Сейчас она вспомнила, что сегодня не была в бюро и даже не предупредила Минза, а там столько срочных дел ждало ее. Разумеется, кому-то пришлось их выполнить. Наверное, панне Стопиньской.
«Какая же это каторга! — подумала она. — Завтра нужно будет извиняться, объясняться, оправдываться. У меня уже действительно нет на это сил». Она в самом деле страшно устала, как морально, так и физически, до крайности, до отупения. И чувствовала полное безразличие по отношению ко всем делам, которые не касались непосредственно Литуни. Только поэтому на следующий день она отнеслась довольно спокойно к выговору Минза и наглым замечаниям панны Стопиньской.
— Просто понять не могу, — говорила панна Стопиньская, — как можно так пренебрежительно относиться к своим обязанностям?

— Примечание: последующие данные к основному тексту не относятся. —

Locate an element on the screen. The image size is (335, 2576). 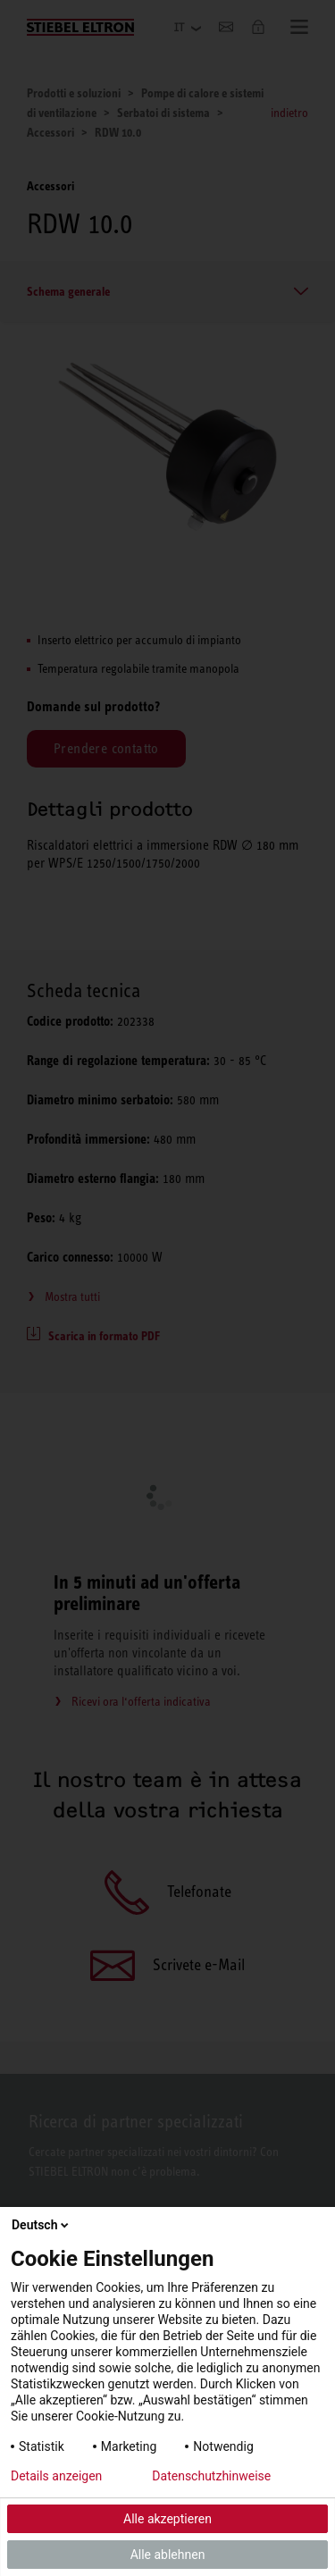
Alle akzeptieren is located at coordinates (167, 2519).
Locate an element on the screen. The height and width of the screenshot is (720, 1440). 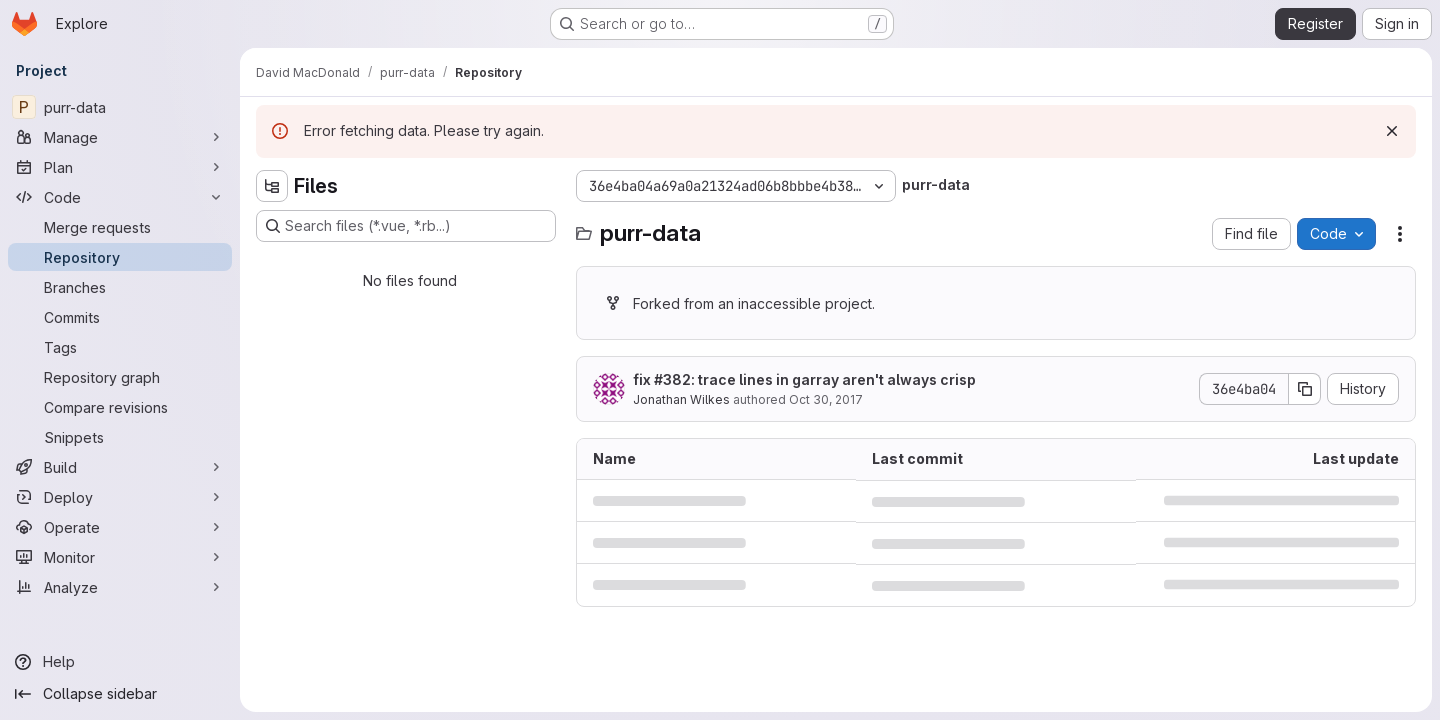
[Commits] is located at coordinates (120, 317).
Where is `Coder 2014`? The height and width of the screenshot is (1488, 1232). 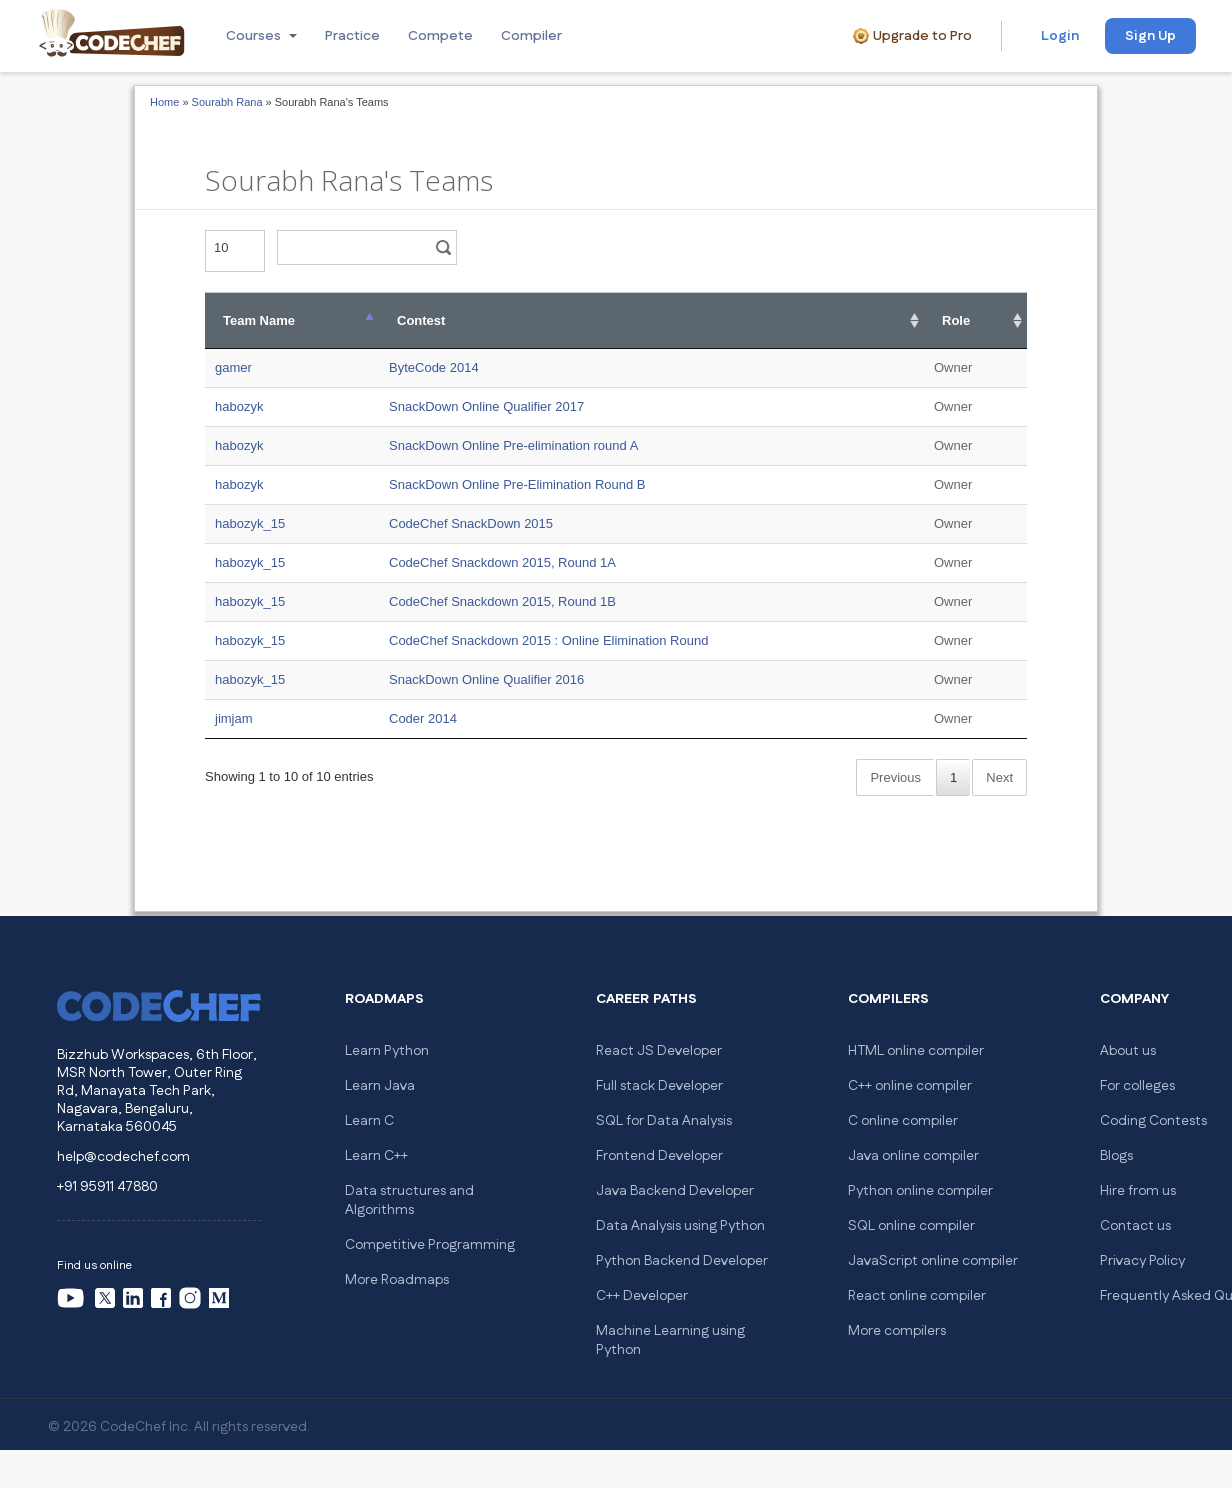
Coder 2014 is located at coordinates (423, 718).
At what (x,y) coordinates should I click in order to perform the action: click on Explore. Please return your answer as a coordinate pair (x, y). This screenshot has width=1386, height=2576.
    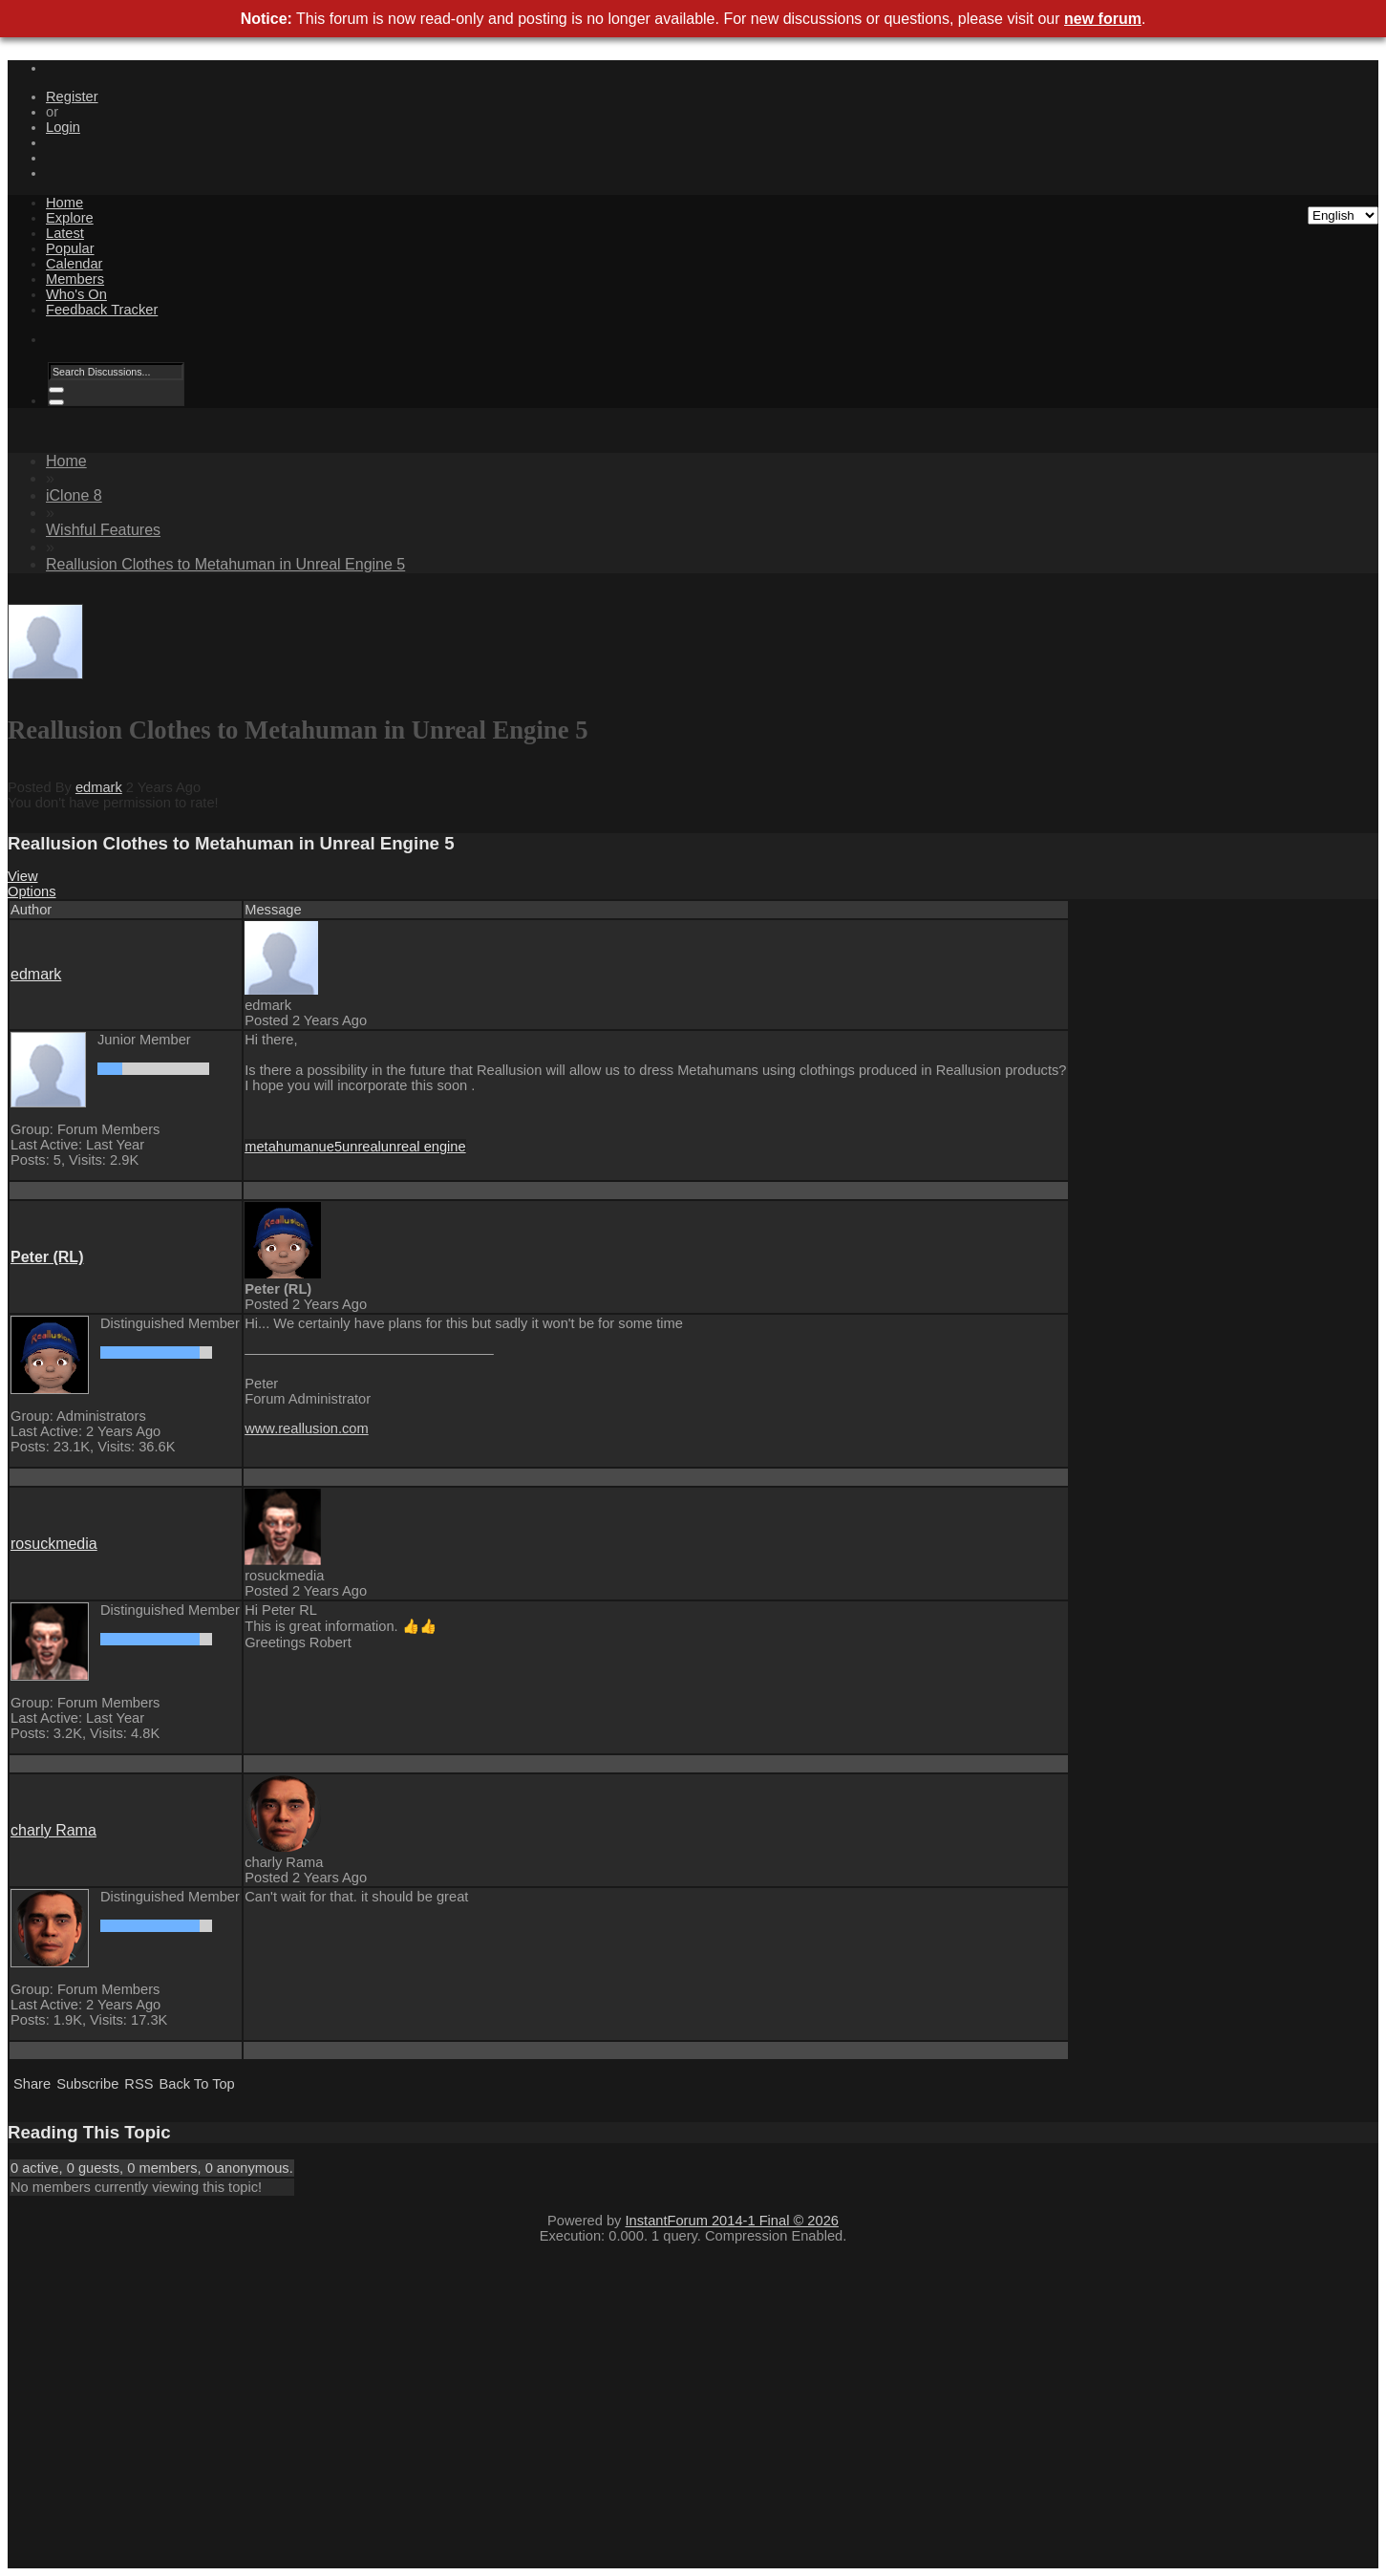
    Looking at the image, I should click on (70, 217).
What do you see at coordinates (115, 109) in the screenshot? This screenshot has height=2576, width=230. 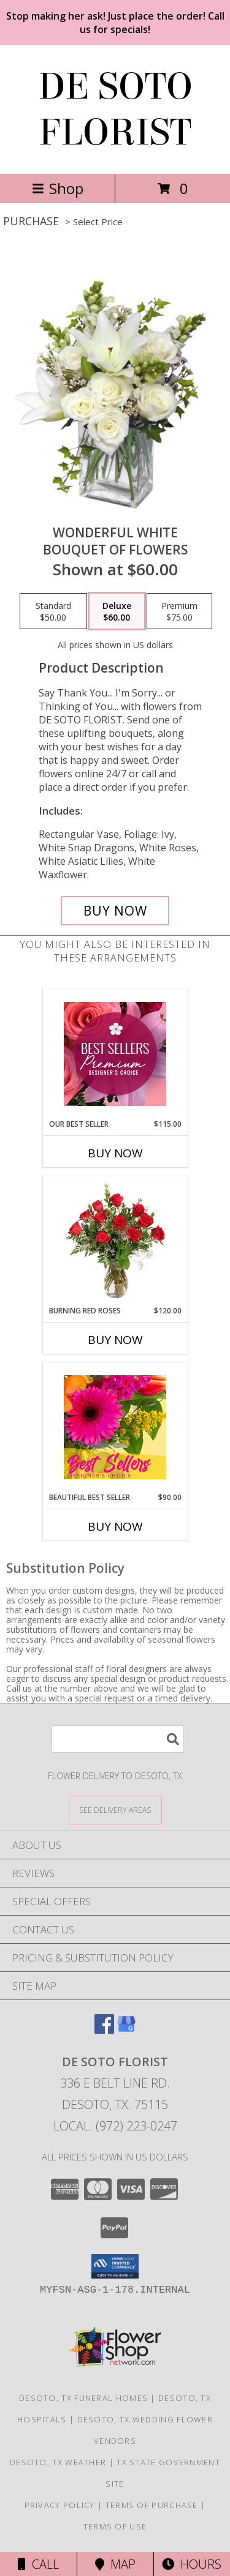 I see `DE SOTO FLORIST` at bounding box center [115, 109].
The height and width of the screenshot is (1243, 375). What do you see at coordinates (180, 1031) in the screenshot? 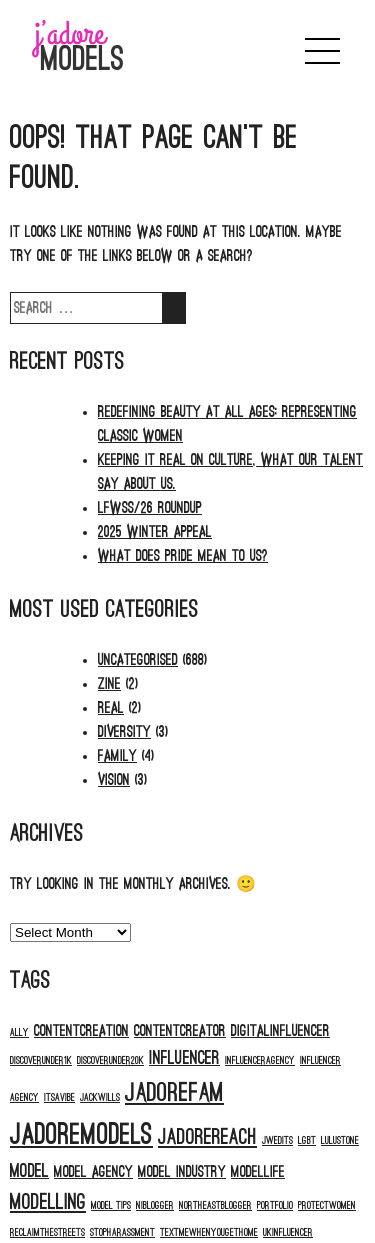
I see `contentcreator [contentcreator (2 items)]` at bounding box center [180, 1031].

— Потому что у вас нет ребенка, которому угрожает смерть или слепота, — грустно ответила Анна.
— Извините, но это ваше личное дело.
— Это мой первейший долг. Я прежде всего мать.
— При чем же здесь ассоциация «Мундус»? Для фирмы это безразлично. Если получаете деньги, то следует выполнять принятые на себя обязательства. Если бы каждый работник свои личные неприятности считал достаточным оправданием для невыполнения доверенного ему задания, то следовало бы все предприятия и учреждения заменить филантропическими. Довожу до вашего сведения, что за вчерашнее отсутствие на работе дирекция решила высчитать из вашего оклада тридцатую часть.
Анна ничего не ответила. Вычеты за отсутствие были нововведением, установленным недавно Минзом, разумеется по предложению панны Стопиньской. Эта злая женщина просто страдала манией введения в бюро какой-то тюремной дисциплины, жесткого, строгого режима, уставного шпионажа, доносительства, почти полицейского контроля. Анна не могла отрицать, что все это шло на пользу фирме, она лишь удивлялась стимулам ожесточенности панны Стопиньской. Правда, она делала карьеру, но какую радость это могло принести ей? Даже Минз, у которого она пользовалась полным признанием и таким доверием, что он по нескольку дней, случалось, не приходил в бюро, и тот ее не любил, а остальные? В бюро ее просто не терпели. И более того, это была ненависть. Некоторые льстили ей и всячески угождали, тех она принимала снисходительно. Но большинство она подвергала самой настоящей травле. Она была болезненно завистлива и мстительна. Мстила она безжалостно, а о замахе на свое всевластие не забывала никогда. О том, что она всегда умела поставить на своем, свидетельствовал хотя бы тот факт, что, как только директор менял ее распоряжение, каким-то таинственным образом случалось так, что предприятие несло потери.
О личной жизни пани Стопиньской в «Мундусе» ничего не знали. Ходили, правда, разные сплетни: рассказывали о каком-то дантисте, который сбежал из-под самого алтаря, о художнике, которого она любила без взаимности, и разное другое.
Анна не интересовалась этим и в принципе не верила сплетням, хотя в данном случае нетрудно было поверить, что у этой некрасивой сухой женщины могли быть в жизни разные приключения и невезения, за которые она сейчас мстила всем.
Само чувство мести до сего времени было Анне тоже непонятным. Она узнала его только с болезнью Литуни. Вначале хотела даже написать на панну Зосю жалобу в полицию. За заражение ребенка той страшной болезнью она должна была отсидеть несколько лет в тюрьме. Однако с течением времени, когда началось выздоровление Литуни и врачи заверили, что к ней полностью вернется зрение, у Анны осталась лишь обида на бонну.
— Обижайся только на меня, только на меня, — говорил Владек Шерман, — всему виной только моя простодушность.
— Я обижена и на тебя. Но и та мерзкая девица не заслужила жалости. Ты же не убедишь меня в том, что она не вела беспорядочную жизнь?